**Task to carry out:** Although the entries hold pictures, only their words are printed back, exactly as given.

§ §

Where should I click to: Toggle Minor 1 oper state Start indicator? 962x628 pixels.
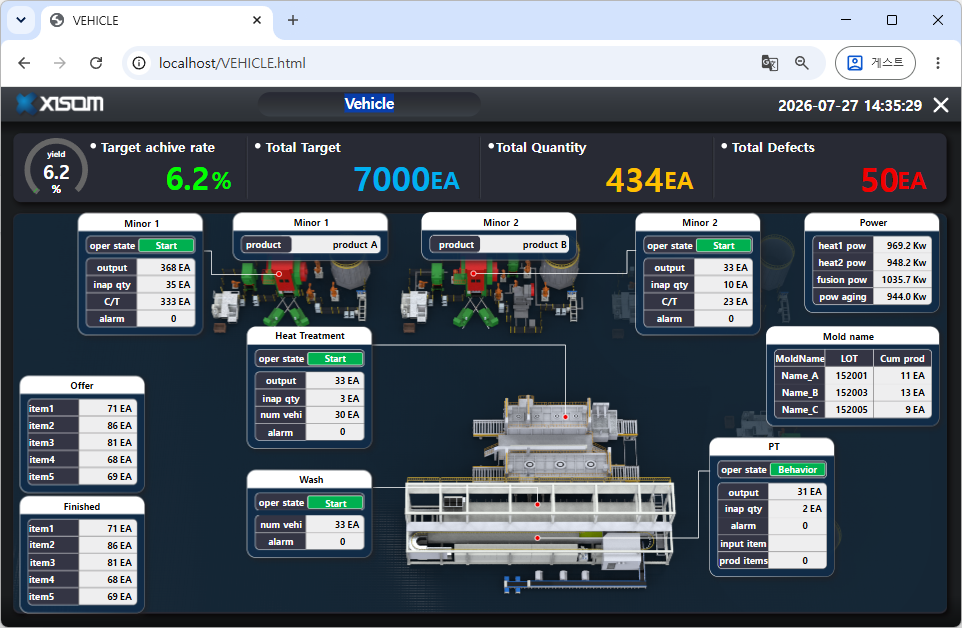coord(166,245)
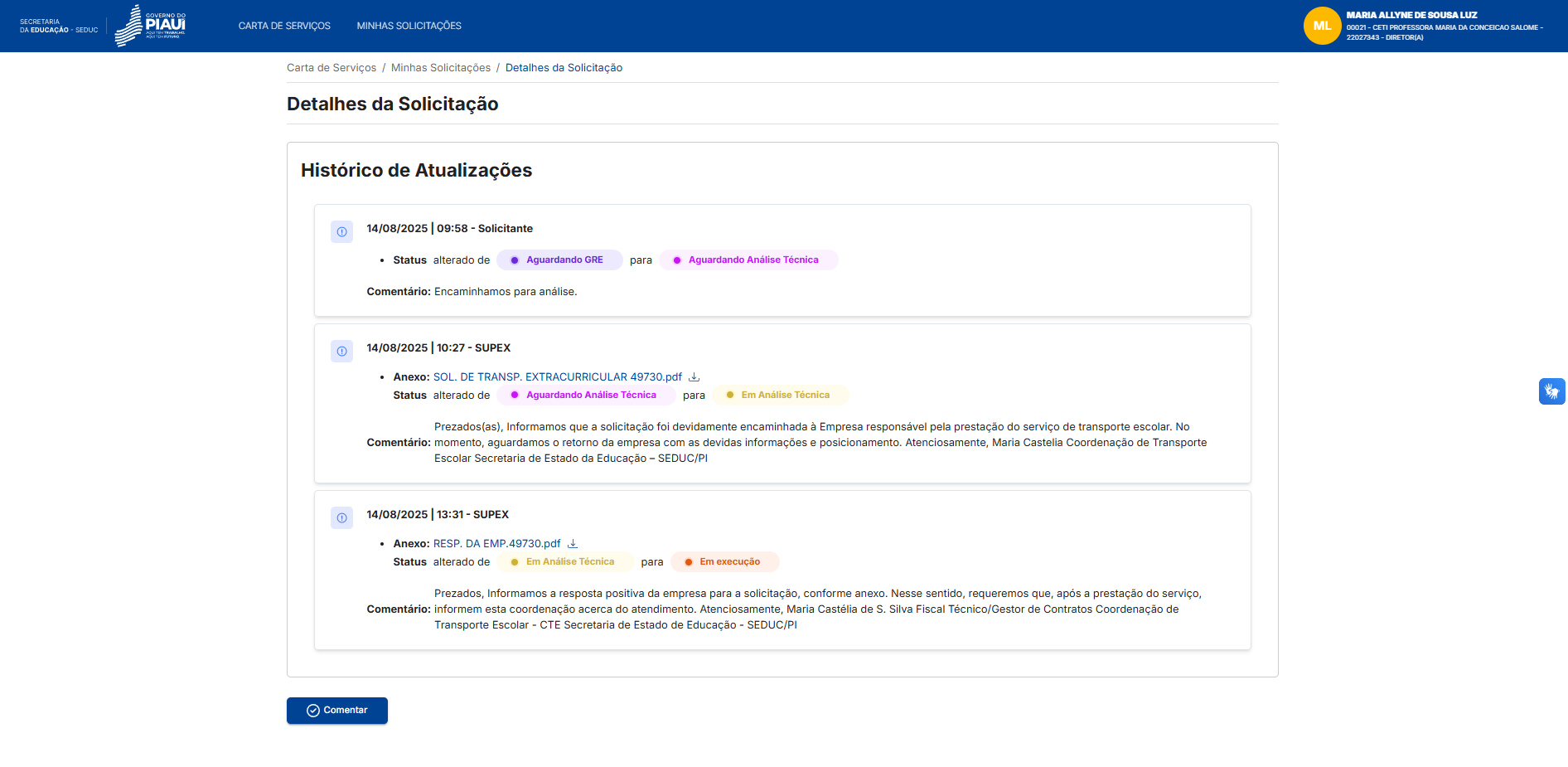
Task: Click info icon of 13:31 SUPEX update
Action: (341, 518)
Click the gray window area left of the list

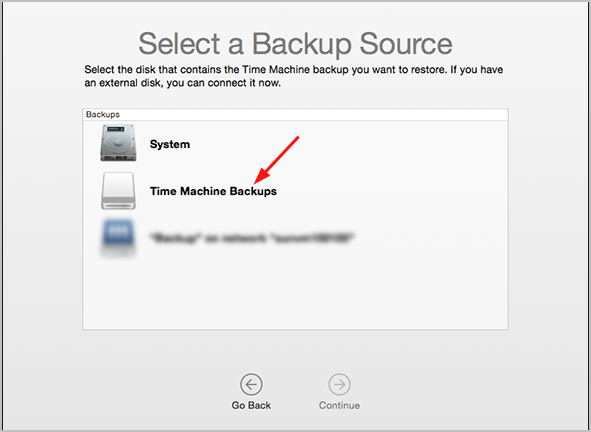pos(42,219)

§ §

**Output for this exercise:**
Where should I click to: Toggle Minor 1 oper state Start indicator? 962x628 pixels.
coord(166,245)
Task: Click info icon of 13:31 SUPEX update
Action: (341, 518)
Click the gray window area left of the list

pos(42,219)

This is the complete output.